- **Seitentext**:

---*---

Gemäß § 99 Abs. 2d StVO begeht eine Verwaltungsübertretung und ist mit einer Geldstrafe von 70 bis 2180 Euro, im Fall ihrer Uneinbringlichkeit mit Freiheitsstrafe von 24 Stunden bis zu sechs Wochen, zu bestrafen, wer die zulässige Höchstgeschwindigkeit um mehr als 30 km/h überschreitet. Im gegenständlichen Fall wurde die erlaubte Höchstgeschwindigkeit von 80 km/h aufgrund einer Anordnung gemäß § 97 Abs. 5 StVO durch Überkopf-Geschwindigkeitsbeschränkungen gemäß § 48 Abs. 1a iVm § 48 Abs. 2 StVO kundgemacht. Ab dem Standort des Zeichens Geschwindigkeitsbeschränkung (erlaubte Höchstgeschwindigkeit) ist das Überschreiten der Fahrgeschwindigkeit, die als Stundenkilometeranzahl im Zeichen angegeben ist, verboten (§ § 52 lit. a Z 10a StVO).

---*---

- **Zu erledigende Aufgaben**:
A. Welche Höchstgeschwindigkeit war laut Seitentext im gegenständlichen Fall erlaubt?
B. Gib den Abschnitt des Seitentexts von „Gemäß § 99 Abs. 2d StVO“ bis einschließlich „verboten (§ § 52 lit. a Z 10a StVO).“ wortgetreu wieder.

- **Gespeicherte Datensätze**:
---*---

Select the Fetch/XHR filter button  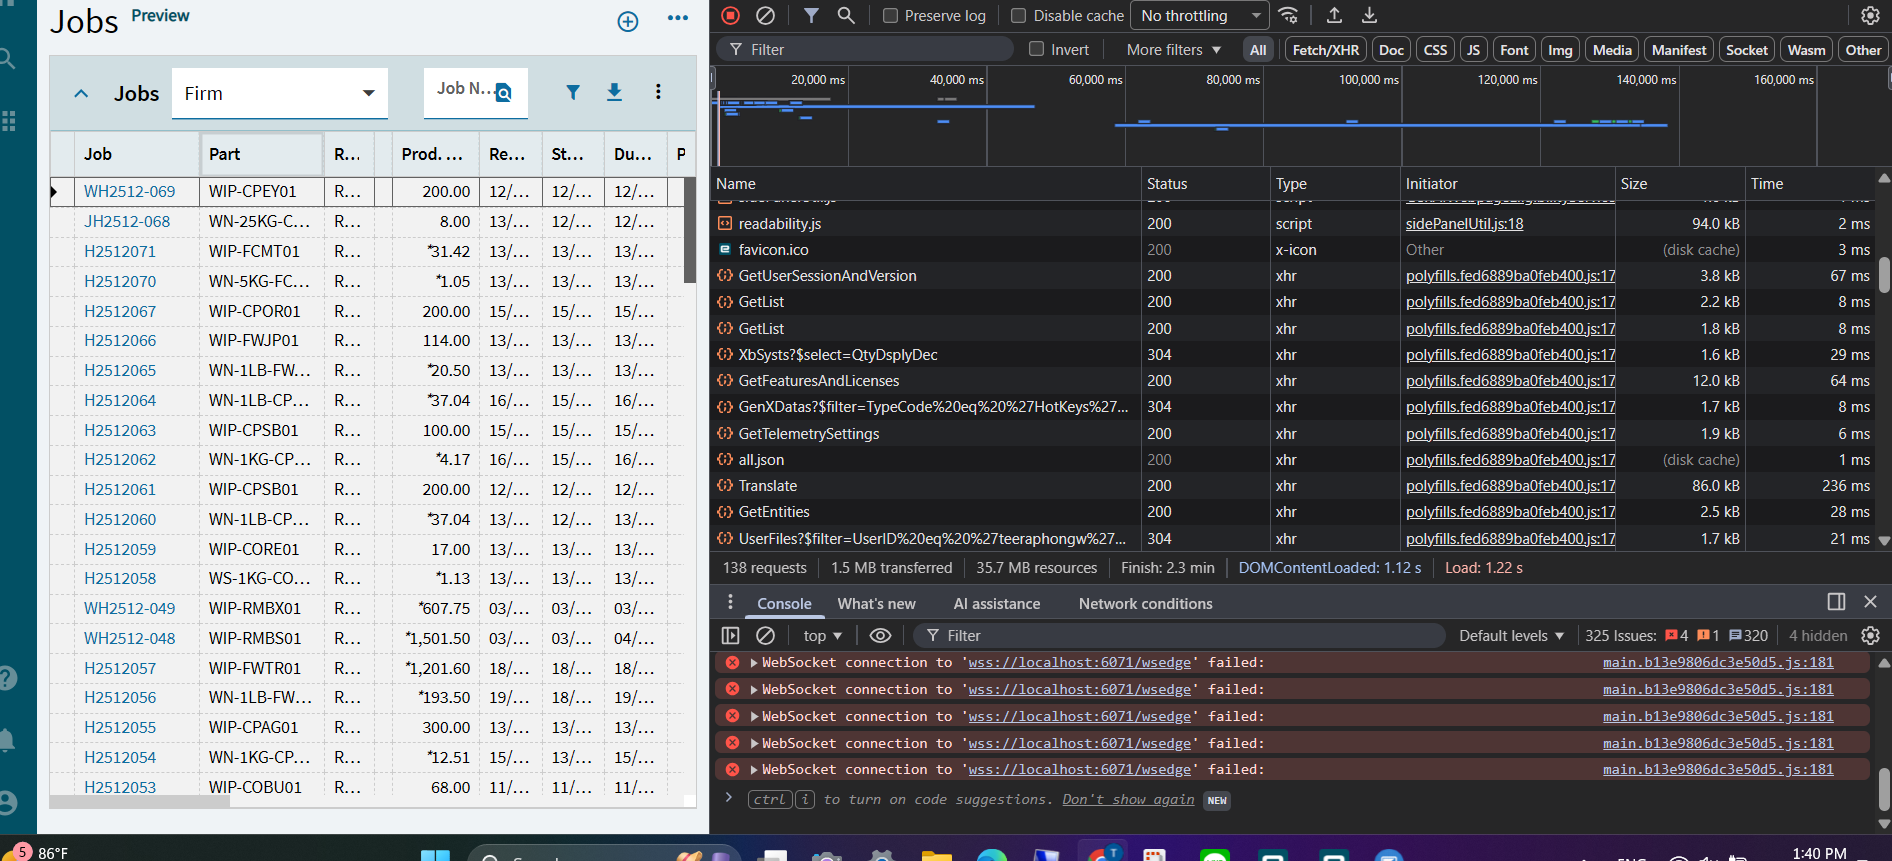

---*---

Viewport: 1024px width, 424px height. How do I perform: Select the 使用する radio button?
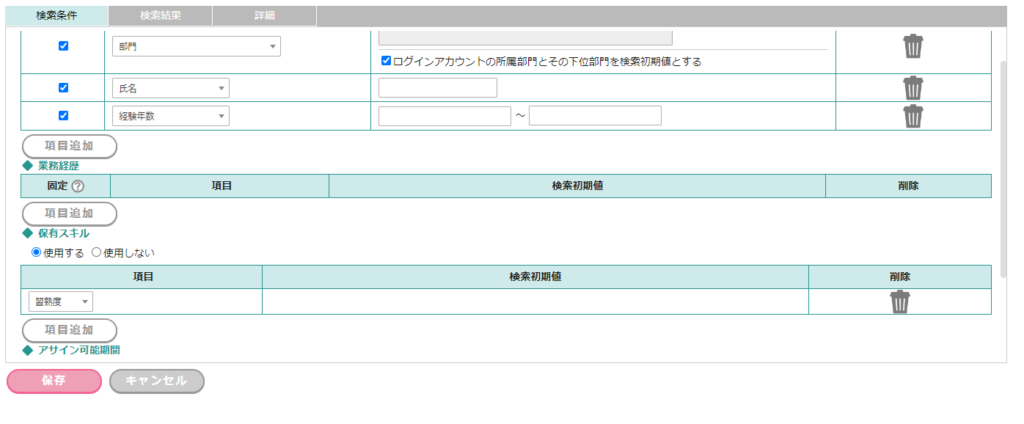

---*---

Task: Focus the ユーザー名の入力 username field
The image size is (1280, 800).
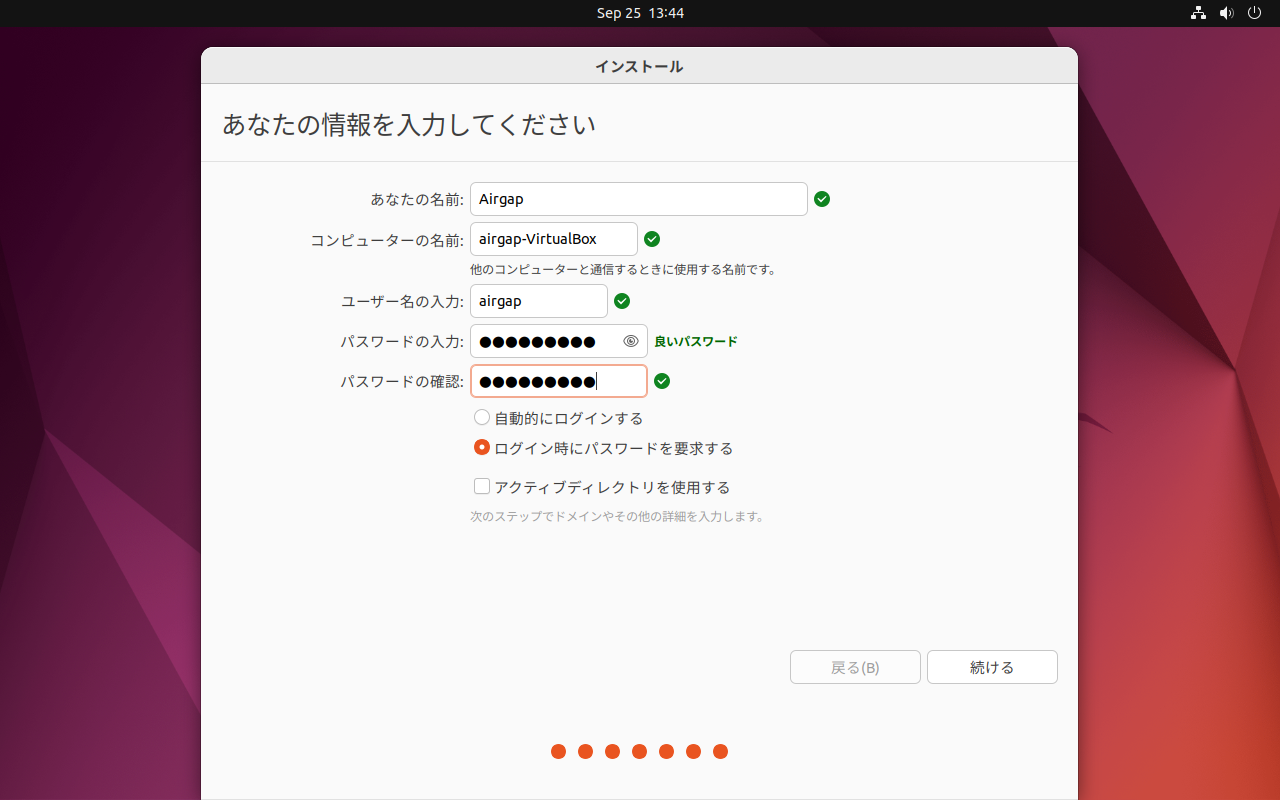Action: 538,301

---*---

- **Lösungsübersicht**:
A. 80 km/h.

B.
Gemäß § 99 Abs. 2d StVO begeht eine Verwaltungsübertretung und ist mit einer Geldstrafe von 70 bis 2180 Euro, im Fall ihrer Uneinbringlichkeit mit Freiheitsstrafe von 24 Stunden bis zu sechs Wochen, zu bestrafen, wer die zulässige Höchstgeschwindigkeit um mehr als 30 km/h überschreitet. Im gegenständlichen Fall wurde die erlaubte Höchstgeschwindigkeit von 80 km/h aufgrund einer Anordnung gemäß § 97 Abs. 5 StVO durch Überkopf-Geschwindigkeitsbeschränkungen gemäß § 48 Abs. 1a iVm § 48 Abs. 2 StVO kundgemacht. Ab dem Standort des Zeichens Geschwindigkeitsbeschränkung (erlaubte Höchstgeschwindigkeit) ist das Überschreiten der Fahrgeschwindigkeit, die als Stundenkilometeranzahl im Zeichen angegeben ist, verboten (§ § 52 lit. a Z 10a StVO).